試薬 加える量 メーカー カタログ番号 コスト
DIW 800 ml 自前
クエン酸一水和物 15 g 富士フィルム和光純薬 035−03495 51円
βシクロデキストリン 5 g 富士フィルム和光純薬 034-08345 102円
CBB R-250 20〜80 mg 富士フィルム和光純薬 031-17922 12円(60 mg使用時)
DIW 1000 mlにメスアップ 自前

 一晩ぐらい攪拌して完成です。室温保存して下さい。このレシピを用いると、1 Lで160円ぽっきりで作製することが出来ました。やっすい既製品のざっくり1/50ぐらいのコストですね。ホクホクです。
 CBBの添加量ですが、20 mgでも全然OKです。ワタシは、少しバンドを濃くしたかったので60 mgにしています。

プロトコル

 それでは、実際のプロトコルについてです。まず初めにオーソドックスなプロトコルを示し、次に電子レンジを利用した時短プロトコルに進みます。

通常プロトコル

 まずはオーソドックスなプロトコルです。

プロトコル

SDS-PAGE
↓ゲルをCBB染色(20 ml)に浸す
↓振盪(30〜120分程度)
↓CBB染色液を捨てる
↓DIWで2回ぐらいリンス
↓DIWに浸し、キムワイプ等をいれる
↓振盪(180分ぐらい?)
↓DIWとキムワイプ交換
↓振盪(overnight?)
撮影

結果

f:id:kanenashi_kenkyu:20180613133527j:plain  上の写真を見ると分かると思いますが、脱色しなくても全然OKですね。ちゃんとしたデータとして残したいときは60〜300分ぐらい一度DIWで脱色するだけで綺麗になります。

電子レンジを使って時短する

 次に、電子レンジを使って時短する方法です。

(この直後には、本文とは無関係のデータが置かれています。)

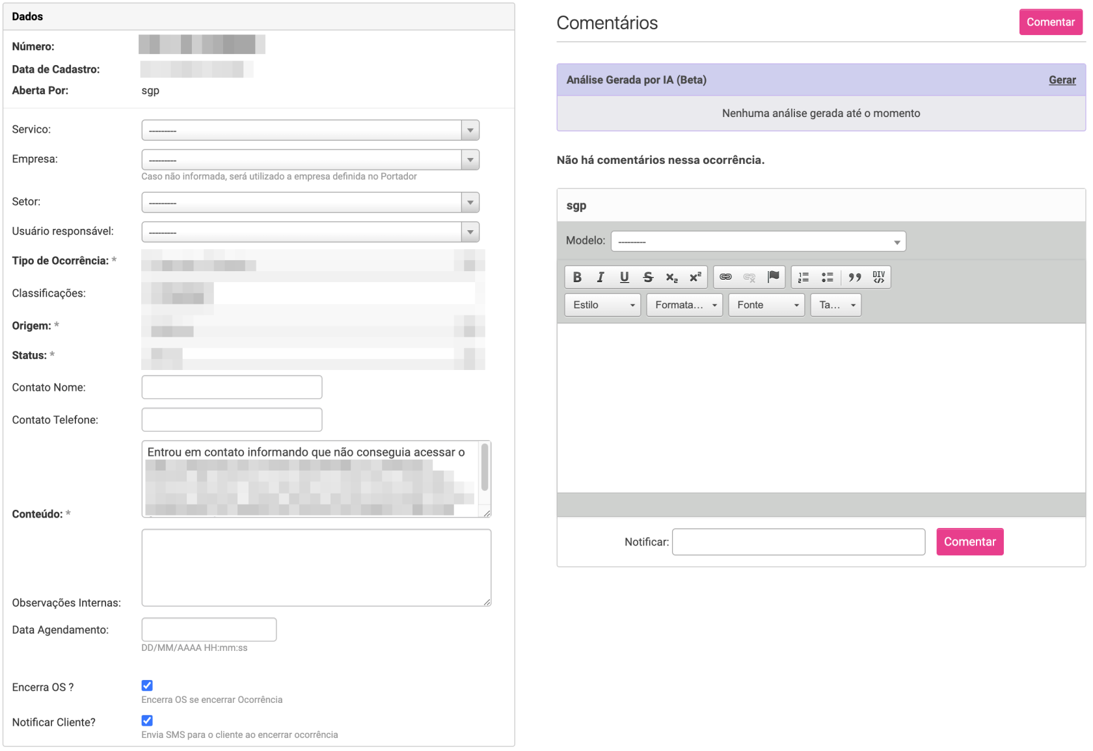Open the Servico dropdown
This screenshot has width=1093, height=751.
(310, 130)
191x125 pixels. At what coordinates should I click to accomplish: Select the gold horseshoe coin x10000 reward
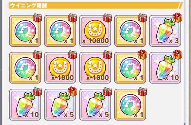click(95, 31)
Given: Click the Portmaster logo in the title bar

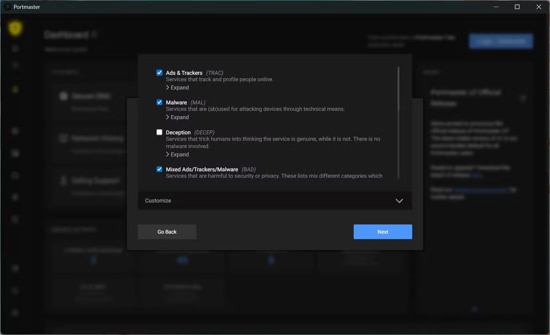Looking at the screenshot, I should (x=7, y=7).
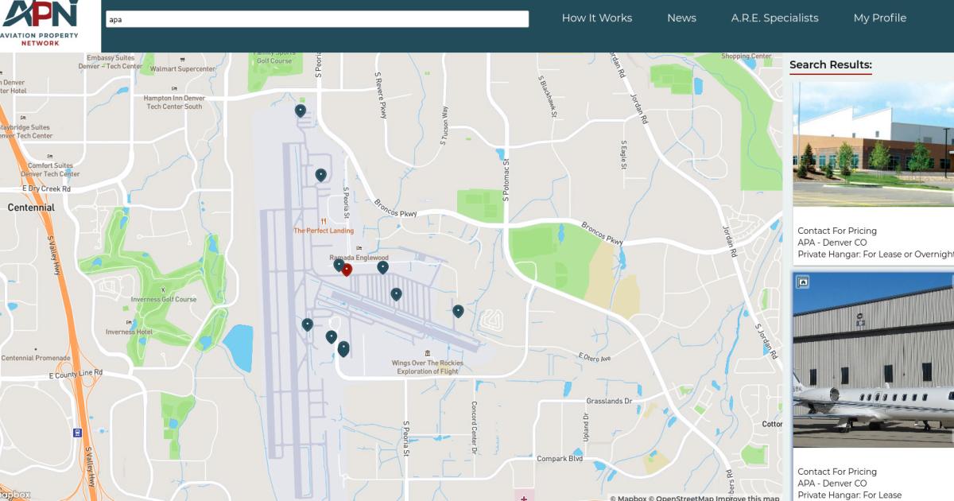Open 'Private Hangar: For Lease or Overnight' listing text
Image resolution: width=954 pixels, height=501 pixels.
(x=875, y=254)
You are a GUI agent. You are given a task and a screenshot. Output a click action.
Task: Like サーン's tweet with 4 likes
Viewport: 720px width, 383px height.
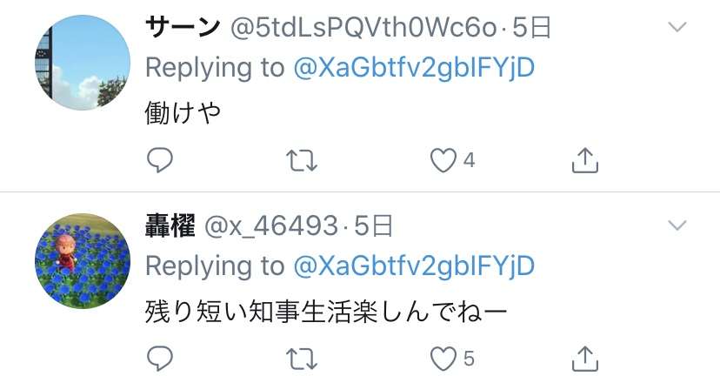click(443, 160)
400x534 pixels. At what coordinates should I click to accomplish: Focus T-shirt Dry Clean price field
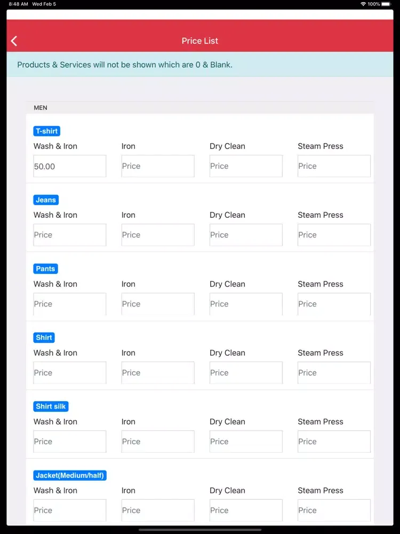(246, 166)
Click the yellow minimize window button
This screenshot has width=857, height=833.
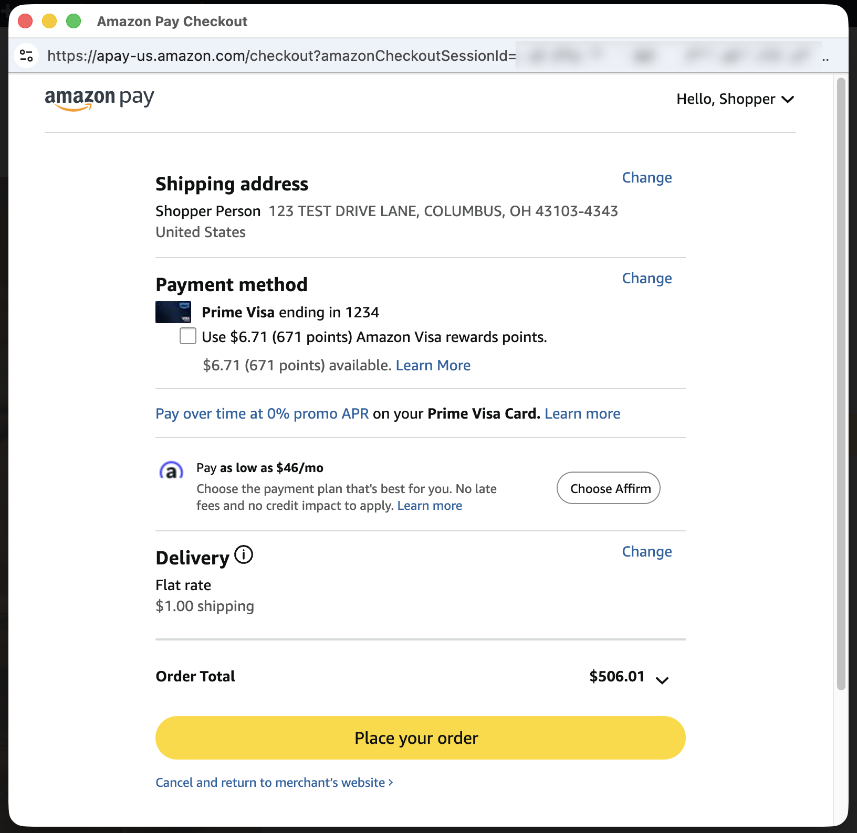(49, 22)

昔ながらのCBB染色液での記事も参考にして下さい。 https://kanenashi-kenkyu.hatenablog.com/entry/jitan-old-cbb-stainkanenashi-kenkyu.hatenablog.com

プロトコル

SDS-PAGE
↓ゲルをCBB染色(20 ml)に浸す
↓電子レンジ(600 Wで30〜35秒ぐらい;沸騰直前ぐらい)
↓振盪(5分)
↓CBB染色液を捨てる
↓DIWで2回ぐらいリンス
↓DIWに浸し、キムワイプ等をいれる
↓電子レンジ(600 Wで1〜2分ぐらい。脱色液の量に依存;沸騰直前ぐらい)
↓振盪(10分)
撮影

結果

  • 電子レンジでチンした後に5分振盪で染色ばっちりです。
  • 脱色は、電子レンジでチンした後に10分振盪を1サイクルでOKです。
  • バックグラウンドをもっと下げたい人は、その後overnightで振盪して下さい。 f:id:kanenashi_kenkyu:20180613150153j:plain

    終わりに

     このように、コスト安、楽ちん、早いモダンなCBB染色液を適当に自作することによってコストが1/50以下になりました。使用量にもよりますが、万単位のコストカットになるのではないでしょうか!浮いたお金で分子量マーカーを買えますね(笑)。
     ちなみに、CBBと水と塩酸だけで作るレシピもあるようです。しかし、これはSDS-PAGE後に水でゲルを洗うというステップが必須らしいのでめんどくさそうです(笑)。

研究費もマンパワーもないけど、なんとか実験して論文を出していきたいですね。